東京で出会った友人のほとんどは沖縄の雄大な海山空といった
自然よりも前に「沖縄人」の気質に対して関心を持っているようでした。

たしかに、沖縄には昔から「ゆいまーる」といった助け合いの精神が語り継がれています。

IMG_0060.PNG壺屋通りの復興がそうであったように戦後の焼け野原を前に人々は手を強く結ぶしかありませんでした。
がむしゃらに土地を砕鉱し、鉄を打ち、海へ出なくては行けなかったあの時代は一人ひとりが支え合わなくては生きて行けなかった。

この沖縄特有の人と人との距離間は宝物で、戦後時間が経過した今もなお、それは遺伝子レベルで僕らのなかにあるものだと僕は信じています。

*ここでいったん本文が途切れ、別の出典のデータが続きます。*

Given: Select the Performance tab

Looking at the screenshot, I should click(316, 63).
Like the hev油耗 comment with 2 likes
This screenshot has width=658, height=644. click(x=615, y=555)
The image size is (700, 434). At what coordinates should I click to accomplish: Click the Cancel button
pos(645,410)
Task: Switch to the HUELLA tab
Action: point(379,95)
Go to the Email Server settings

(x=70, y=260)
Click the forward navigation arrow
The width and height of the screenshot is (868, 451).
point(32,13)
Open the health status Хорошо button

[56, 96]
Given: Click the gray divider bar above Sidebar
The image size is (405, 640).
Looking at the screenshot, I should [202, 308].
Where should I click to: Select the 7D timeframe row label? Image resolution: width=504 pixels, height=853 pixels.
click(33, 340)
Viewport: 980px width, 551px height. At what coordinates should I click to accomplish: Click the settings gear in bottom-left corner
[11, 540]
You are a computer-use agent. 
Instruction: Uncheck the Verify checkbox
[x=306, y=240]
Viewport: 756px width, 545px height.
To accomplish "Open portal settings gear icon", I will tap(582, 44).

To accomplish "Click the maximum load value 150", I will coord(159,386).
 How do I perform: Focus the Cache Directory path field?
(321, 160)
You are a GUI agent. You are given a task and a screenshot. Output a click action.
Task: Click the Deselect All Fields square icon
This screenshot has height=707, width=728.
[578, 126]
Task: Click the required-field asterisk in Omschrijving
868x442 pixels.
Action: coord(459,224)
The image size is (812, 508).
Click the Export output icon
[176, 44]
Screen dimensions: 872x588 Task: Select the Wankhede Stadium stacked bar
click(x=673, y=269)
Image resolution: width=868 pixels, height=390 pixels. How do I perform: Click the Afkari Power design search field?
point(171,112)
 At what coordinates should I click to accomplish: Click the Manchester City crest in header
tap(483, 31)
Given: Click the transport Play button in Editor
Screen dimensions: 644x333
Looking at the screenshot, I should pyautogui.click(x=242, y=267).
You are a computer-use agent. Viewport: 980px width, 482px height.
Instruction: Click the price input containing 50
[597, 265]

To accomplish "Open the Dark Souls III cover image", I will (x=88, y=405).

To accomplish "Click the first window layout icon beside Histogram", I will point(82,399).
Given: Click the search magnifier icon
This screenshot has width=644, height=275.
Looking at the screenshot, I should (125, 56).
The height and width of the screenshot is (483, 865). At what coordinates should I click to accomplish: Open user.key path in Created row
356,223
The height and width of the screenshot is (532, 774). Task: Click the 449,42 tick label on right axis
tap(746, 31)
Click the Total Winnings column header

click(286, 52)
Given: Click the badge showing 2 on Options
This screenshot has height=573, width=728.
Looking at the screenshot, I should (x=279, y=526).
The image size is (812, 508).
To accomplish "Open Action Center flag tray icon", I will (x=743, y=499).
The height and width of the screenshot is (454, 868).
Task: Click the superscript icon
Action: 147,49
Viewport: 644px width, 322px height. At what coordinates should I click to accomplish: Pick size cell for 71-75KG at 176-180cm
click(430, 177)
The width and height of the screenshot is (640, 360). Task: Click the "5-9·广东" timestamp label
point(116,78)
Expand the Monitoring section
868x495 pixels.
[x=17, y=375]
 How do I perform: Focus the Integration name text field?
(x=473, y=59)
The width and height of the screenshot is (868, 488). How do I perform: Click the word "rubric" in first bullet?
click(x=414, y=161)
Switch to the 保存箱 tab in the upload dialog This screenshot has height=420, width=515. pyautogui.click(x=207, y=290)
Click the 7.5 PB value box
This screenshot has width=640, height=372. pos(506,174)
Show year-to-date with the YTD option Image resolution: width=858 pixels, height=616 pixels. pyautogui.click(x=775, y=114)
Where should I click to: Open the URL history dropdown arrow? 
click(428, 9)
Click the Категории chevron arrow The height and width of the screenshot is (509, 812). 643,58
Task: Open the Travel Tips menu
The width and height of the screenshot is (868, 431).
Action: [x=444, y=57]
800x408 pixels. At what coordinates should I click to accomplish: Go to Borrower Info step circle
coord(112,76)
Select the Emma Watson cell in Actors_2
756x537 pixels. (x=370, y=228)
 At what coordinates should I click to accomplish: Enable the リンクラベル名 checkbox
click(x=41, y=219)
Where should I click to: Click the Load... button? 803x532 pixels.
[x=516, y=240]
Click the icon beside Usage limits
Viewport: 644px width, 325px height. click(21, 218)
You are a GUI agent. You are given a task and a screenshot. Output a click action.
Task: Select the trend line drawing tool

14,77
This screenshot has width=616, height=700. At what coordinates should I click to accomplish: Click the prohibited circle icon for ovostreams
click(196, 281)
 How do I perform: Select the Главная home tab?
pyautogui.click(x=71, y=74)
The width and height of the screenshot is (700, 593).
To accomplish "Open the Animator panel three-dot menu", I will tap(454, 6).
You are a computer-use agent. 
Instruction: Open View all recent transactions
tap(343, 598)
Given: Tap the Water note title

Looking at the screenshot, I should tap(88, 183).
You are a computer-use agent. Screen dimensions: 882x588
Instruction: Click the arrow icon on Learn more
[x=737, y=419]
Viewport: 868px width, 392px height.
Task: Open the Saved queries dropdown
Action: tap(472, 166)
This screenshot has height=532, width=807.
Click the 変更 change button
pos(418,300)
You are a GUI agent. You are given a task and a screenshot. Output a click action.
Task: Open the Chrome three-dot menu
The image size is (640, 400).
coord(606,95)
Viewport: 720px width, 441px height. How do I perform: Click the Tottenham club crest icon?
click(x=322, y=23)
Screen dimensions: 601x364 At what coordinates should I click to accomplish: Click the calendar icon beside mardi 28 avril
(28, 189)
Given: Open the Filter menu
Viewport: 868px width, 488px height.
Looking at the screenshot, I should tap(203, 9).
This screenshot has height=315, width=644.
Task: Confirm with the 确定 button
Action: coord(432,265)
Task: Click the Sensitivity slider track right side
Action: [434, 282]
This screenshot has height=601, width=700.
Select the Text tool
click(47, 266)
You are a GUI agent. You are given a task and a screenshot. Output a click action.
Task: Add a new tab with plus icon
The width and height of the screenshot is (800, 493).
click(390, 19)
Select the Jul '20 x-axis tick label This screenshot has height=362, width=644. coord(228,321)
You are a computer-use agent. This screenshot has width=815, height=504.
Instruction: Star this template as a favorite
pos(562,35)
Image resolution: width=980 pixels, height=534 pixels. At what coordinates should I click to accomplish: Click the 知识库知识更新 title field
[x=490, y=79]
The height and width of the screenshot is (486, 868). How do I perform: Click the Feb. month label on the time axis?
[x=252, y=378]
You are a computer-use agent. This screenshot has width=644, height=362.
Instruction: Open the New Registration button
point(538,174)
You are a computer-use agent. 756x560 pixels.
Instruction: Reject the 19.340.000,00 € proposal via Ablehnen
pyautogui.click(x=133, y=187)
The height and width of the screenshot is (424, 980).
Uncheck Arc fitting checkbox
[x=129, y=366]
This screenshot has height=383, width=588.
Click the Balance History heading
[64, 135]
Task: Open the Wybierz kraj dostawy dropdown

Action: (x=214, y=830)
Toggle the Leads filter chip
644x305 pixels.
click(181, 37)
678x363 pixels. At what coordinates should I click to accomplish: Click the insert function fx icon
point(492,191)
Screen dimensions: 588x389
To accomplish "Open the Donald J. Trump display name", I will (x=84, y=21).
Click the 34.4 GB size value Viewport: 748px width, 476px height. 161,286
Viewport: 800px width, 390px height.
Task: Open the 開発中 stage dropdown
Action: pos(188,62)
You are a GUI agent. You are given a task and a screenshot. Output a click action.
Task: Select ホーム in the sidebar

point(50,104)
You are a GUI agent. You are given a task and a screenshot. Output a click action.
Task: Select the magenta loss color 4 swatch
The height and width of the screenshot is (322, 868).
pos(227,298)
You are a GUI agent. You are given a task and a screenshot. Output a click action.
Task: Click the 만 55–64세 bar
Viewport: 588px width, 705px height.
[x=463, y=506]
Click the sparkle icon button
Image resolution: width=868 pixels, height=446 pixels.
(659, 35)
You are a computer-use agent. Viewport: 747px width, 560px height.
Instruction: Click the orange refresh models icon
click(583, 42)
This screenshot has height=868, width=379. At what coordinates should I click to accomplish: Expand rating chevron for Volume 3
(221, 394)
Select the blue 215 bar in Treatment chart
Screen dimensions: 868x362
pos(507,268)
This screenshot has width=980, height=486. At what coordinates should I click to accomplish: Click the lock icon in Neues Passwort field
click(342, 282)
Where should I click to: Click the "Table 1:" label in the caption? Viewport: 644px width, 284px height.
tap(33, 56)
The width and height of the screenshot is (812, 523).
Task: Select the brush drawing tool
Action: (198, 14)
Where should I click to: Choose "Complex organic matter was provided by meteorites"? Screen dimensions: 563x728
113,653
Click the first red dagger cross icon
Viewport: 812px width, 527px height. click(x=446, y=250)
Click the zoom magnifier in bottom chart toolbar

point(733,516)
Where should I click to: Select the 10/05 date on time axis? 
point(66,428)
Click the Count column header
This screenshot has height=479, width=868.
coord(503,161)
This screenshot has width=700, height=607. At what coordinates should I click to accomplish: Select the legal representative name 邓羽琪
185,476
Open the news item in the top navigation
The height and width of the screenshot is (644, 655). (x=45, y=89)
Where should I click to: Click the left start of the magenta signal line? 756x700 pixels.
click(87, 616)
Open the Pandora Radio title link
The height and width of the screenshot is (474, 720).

そういった県民性を誇らしく思う一方…僕はそのなかに「もの足りなさ」も感じています。

暮らしのなか・・・日常生活の一片のなかに「ゆいまーる」は見て取れるのですが、それがビジネスの場になると、なにか彎曲しちゃっている気がするのです。

語弊を恐れず言いますと、

“「競争心」を感じないのです。”

助けあうこと、思いやることは必ずしも良い結果を生みません。
ビジネスにおいてそれは顕著です。
なにも「闘え!」と言っているのではありません。

気を使い過ぎてませんか、と。

ものづくりの現場に携わるなかでよく聞く言葉があります。

「このままで満足している」

現実問題として生産が間に合わない、人手不足で・・・
といった事象は間違いなくあると思います。それでも、このまま現状維持を貫けば次の世代はどうなるのでしょうか。

僕はお土産品店に行くと毎度悔しい思いをします。
琉球ガラスややちむんがどれも安価なお土産価格で売られている現状・・・。

それでも、売れるから良いんです、今は。
しかしながら、航空チケットがますます安くなるなか、レジャー客はより安価に沖縄を楽しもうとします。
既に沖縄に落ちる観光消費額、インバウンドは下落の一途。。。

これは冷静に考えると、鳥肌ものです・・・汗。

roomsに出展するその他県の取組みには目を見張るものがあります。
大島紬や有田焼はエルメス等のメゾンブランドとコラボを成功させる等、伝統工芸品の枠を超えた高いクリエイションを誇っています。
お土産としてのブランディングではなく、どれもギフトとしてのクリエイションレベルに達しています。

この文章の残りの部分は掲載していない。